(Beginning of DATASET RECORDS)
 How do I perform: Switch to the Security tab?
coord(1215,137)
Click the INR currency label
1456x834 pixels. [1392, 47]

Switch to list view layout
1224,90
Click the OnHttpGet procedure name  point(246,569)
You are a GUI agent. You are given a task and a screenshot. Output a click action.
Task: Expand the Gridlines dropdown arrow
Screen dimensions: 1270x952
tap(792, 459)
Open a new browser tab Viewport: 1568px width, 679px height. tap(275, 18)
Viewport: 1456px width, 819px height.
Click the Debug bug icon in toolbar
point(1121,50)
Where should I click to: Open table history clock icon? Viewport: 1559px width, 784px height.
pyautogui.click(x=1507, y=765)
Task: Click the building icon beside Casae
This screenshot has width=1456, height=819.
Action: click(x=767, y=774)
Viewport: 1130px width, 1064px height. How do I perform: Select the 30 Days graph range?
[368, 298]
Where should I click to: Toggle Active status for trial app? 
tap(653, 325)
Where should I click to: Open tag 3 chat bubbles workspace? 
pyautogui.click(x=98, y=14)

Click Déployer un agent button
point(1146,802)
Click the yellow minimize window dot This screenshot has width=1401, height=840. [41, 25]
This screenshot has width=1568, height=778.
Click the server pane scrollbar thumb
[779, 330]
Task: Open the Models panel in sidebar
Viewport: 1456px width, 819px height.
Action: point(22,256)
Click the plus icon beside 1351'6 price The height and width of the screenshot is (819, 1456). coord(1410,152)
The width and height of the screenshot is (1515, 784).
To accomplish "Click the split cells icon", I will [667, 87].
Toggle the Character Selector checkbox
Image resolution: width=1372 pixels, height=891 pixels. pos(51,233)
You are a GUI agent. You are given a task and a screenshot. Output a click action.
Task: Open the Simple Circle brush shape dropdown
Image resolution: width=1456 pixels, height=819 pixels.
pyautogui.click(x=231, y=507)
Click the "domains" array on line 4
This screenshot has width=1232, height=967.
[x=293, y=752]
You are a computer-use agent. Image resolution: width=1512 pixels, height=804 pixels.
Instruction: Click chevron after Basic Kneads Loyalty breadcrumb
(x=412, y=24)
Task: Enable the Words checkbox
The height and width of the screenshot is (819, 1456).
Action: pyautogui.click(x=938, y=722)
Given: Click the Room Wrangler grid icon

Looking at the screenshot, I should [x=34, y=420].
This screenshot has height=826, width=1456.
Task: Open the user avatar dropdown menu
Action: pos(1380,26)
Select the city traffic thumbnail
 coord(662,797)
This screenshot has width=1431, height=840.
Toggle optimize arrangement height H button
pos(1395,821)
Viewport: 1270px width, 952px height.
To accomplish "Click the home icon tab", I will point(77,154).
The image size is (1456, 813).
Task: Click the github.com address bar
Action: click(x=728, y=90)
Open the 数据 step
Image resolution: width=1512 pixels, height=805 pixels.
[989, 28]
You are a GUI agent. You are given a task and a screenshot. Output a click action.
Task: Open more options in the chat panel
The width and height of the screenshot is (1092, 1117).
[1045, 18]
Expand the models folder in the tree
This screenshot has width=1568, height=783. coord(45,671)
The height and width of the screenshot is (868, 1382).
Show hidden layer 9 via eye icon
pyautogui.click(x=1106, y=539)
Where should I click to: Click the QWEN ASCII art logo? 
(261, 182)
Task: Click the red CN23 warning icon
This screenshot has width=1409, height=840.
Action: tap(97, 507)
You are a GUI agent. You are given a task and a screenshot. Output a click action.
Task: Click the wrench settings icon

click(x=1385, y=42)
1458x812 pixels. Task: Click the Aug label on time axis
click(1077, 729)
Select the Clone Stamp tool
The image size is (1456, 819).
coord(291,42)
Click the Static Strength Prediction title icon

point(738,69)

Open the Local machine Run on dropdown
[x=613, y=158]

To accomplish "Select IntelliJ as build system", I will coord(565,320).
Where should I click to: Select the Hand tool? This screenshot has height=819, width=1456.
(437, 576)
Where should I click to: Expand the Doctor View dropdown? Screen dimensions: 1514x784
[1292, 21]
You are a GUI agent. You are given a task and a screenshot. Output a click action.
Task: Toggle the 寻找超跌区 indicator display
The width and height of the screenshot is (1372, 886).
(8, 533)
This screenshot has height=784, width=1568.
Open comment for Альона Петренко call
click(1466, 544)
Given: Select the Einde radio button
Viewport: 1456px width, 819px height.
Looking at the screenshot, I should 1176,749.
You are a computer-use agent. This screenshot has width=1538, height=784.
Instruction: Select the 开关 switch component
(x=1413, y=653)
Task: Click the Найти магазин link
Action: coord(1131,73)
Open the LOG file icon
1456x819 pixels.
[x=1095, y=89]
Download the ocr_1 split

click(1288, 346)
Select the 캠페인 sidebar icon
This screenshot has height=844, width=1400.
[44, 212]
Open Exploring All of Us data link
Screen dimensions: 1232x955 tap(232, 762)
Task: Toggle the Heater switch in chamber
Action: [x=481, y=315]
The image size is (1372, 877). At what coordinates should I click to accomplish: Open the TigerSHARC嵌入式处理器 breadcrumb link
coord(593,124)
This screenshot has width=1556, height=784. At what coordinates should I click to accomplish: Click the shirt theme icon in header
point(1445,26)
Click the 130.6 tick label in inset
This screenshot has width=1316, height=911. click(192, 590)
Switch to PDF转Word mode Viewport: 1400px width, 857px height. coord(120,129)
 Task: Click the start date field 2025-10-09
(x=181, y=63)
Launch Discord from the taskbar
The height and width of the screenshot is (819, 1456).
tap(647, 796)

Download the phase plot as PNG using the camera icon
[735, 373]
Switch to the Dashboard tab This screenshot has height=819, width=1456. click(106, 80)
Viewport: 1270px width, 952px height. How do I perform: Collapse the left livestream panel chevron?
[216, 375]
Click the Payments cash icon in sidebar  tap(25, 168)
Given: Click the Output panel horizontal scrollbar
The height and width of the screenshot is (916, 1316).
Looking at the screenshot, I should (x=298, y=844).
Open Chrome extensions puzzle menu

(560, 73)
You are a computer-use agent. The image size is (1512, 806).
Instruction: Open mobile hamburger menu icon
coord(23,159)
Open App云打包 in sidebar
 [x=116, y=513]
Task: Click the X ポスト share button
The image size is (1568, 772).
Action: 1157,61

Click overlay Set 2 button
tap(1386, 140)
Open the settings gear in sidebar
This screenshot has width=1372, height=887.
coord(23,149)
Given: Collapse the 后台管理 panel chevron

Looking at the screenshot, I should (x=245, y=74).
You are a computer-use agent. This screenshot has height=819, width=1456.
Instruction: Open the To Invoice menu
(End of DATASET RECORDS)
YOUR ASSIGNMENT:
Return all of the data above exactly, leaving out no line.

ANSWER SECTION:
 How do I perform: Switch to the Security tab?
coord(1215,137)
Click the INR currency label
1456x834 pixels. [1392, 47]

Switch to list view layout
1224,90
Click the OnHttpGet procedure name  point(246,569)
You are a GUI agent. You are given a task and a screenshot. Output a click action.
Task: Expand the Gridlines dropdown arrow
Screen dimensions: 1270x952
tap(792, 459)
Open a new browser tab Viewport: 1568px width, 679px height. tap(275, 18)
Viewport: 1456px width, 819px height.
Click the Debug bug icon in toolbar
point(1121,50)
Where should I click to: Open table history clock icon? Viewport: 1559px width, 784px height.
pyautogui.click(x=1507, y=765)
Task: Click the building icon beside Casae
This screenshot has width=1456, height=819.
Action: click(x=767, y=774)
Viewport: 1130px width, 1064px height. How do I perform: Select the 30 Days graph range?
[368, 298]
Where should I click to: Toggle Active status for trial app? 
tap(653, 325)
Where should I click to: Open tag 3 chat bubbles workspace? 
pyautogui.click(x=98, y=14)

Click Déployer un agent button
point(1146,802)
Click the yellow minimize window dot This screenshot has width=1401, height=840. [41, 25]
This screenshot has width=1568, height=778.
Click the server pane scrollbar thumb
[779, 330]
Task: Open the Models panel in sidebar
Viewport: 1456px width, 819px height.
Action: point(22,256)
Click the plus icon beside 1351'6 price The height and width of the screenshot is (819, 1456). coord(1410,152)
The width and height of the screenshot is (1515, 784).
To accomplish "Click the split cells icon", I will [667, 87].
Toggle the Character Selector checkbox
Image resolution: width=1372 pixels, height=891 pixels. pos(51,233)
You are a GUI agent. You are given a task and a screenshot. Output a click action.
Task: Open the Simple Circle brush shape dropdown
Image resolution: width=1456 pixels, height=819 pixels.
pyautogui.click(x=231, y=507)
Click the "domains" array on line 4
This screenshot has width=1232, height=967.
[x=293, y=752]
You are a computer-use agent. Image resolution: width=1512 pixels, height=804 pixels.
Instruction: Click chevron after Basic Kneads Loyalty breadcrumb
(x=412, y=24)
Task: Enable the Words checkbox
The height and width of the screenshot is (819, 1456).
Action: pyautogui.click(x=938, y=722)
Given: Click the Room Wrangler grid icon

Looking at the screenshot, I should [x=34, y=420].
This screenshot has height=826, width=1456.
Task: Open the user avatar dropdown menu
Action: pos(1380,26)
Select the city traffic thumbnail
 coord(662,797)
This screenshot has width=1431, height=840.
Toggle optimize arrangement height H button
pos(1395,821)
Viewport: 1270px width, 952px height.
To accomplish "Click the home icon tab", I will point(77,154).
The image size is (1456, 813).
Task: Click the github.com address bar
Action: click(x=728, y=90)
Open the 数据 step
Image resolution: width=1512 pixels, height=805 pixels.
[989, 28]
You are a GUI agent. You are given a task and a screenshot. Output a click action.
Task: Open more options in the chat panel
The width and height of the screenshot is (1092, 1117).
[1045, 18]
Expand the models folder in the tree
This screenshot has width=1568, height=783. coord(45,671)
The height and width of the screenshot is (868, 1382).
Show hidden layer 9 via eye icon
pyautogui.click(x=1106, y=539)
Where should I click to: Click the QWEN ASCII art logo? 
(261, 182)
Task: Click the red CN23 warning icon
This screenshot has width=1409, height=840.
Action: tap(97, 507)
You are a GUI agent. You are given a task and a screenshot. Output a click action.
Task: Click the wrench settings icon

click(x=1385, y=42)
1458x812 pixels. Task: Click the Aug label on time axis
click(1077, 729)
Select the Clone Stamp tool
The image size is (1456, 819).
coord(291,42)
Click the Static Strength Prediction title icon

point(738,69)

Open the Local machine Run on dropdown
[x=613, y=158]

To accomplish "Select IntelliJ as build system", I will coord(565,320).
Where should I click to: Select the Hand tool? This screenshot has height=819, width=1456.
(437, 576)
Where should I click to: Expand the Doctor View dropdown? Screen dimensions: 1514x784
[1292, 21]
You are a GUI agent. You are given a task and a screenshot. Output a click action.
Task: Toggle the 寻找超跌区 indicator display
The width and height of the screenshot is (1372, 886).
(8, 533)
This screenshot has height=784, width=1568.
Open comment for Альона Петренко call
click(1466, 544)
Given: Select the Einde radio button
Viewport: 1456px width, 819px height.
Looking at the screenshot, I should 1176,749.
You are a computer-use agent. This screenshot has width=1538, height=784.
Instruction: Select the 开关 switch component
(x=1413, y=653)
Task: Click the Найти магазин link
Action: coord(1131,73)
Open the LOG file icon
1456x819 pixels.
[x=1095, y=89]
Download the ocr_1 split

click(1288, 346)
Select the 캠페인 sidebar icon
This screenshot has height=844, width=1400.
[44, 212]
Open Exploring All of Us data link
Screen dimensions: 1232x955 tap(232, 762)
Task: Toggle the Heater switch in chamber
Action: [x=481, y=315]
The image size is (1372, 877). At what coordinates should I click to accomplish: Open the TigerSHARC嵌入式处理器 breadcrumb link
coord(593,124)
This screenshot has width=1556, height=784. At what coordinates should I click to accomplish: Click the shirt theme icon in header
point(1445,26)
Click the 130.6 tick label in inset
This screenshot has width=1316, height=911. click(192, 590)
Switch to PDF转Word mode Viewport: 1400px width, 857px height. coord(120,129)
 Task: Click the start date field 2025-10-09
(x=181, y=63)
Launch Discord from the taskbar
The height and width of the screenshot is (819, 1456).
tap(647, 796)

Download the phase plot as PNG using the camera icon
[735, 373]
Switch to the Dashboard tab This screenshot has height=819, width=1456. click(106, 80)
Viewport: 1270px width, 952px height. How do I perform: Collapse the left livestream panel chevron?
[216, 375]
Click the Payments cash icon in sidebar  tap(25, 168)
Given: Click the Output panel horizontal scrollbar
The height and width of the screenshot is (916, 1316).
Looking at the screenshot, I should (x=298, y=844).
Open Chrome extensions puzzle menu

(560, 73)
You are a computer-use agent. The image size is (1512, 806).
Instruction: Open mobile hamburger menu icon
coord(23,159)
Open App云打包 in sidebar
 [x=116, y=513]
Task: Click the X ポスト share button
The image size is (1568, 772).
Action: 1157,61

Click overlay Set 2 button
tap(1386, 140)
Open the settings gear in sidebar
This screenshot has width=1372, height=887.
coord(23,149)
Given: Collapse the 后台管理 panel chevron

Looking at the screenshot, I should (x=245, y=74).
You are a computer-use agent. This screenshot has height=819, width=1456.
Instruction: Open the To Invoice menu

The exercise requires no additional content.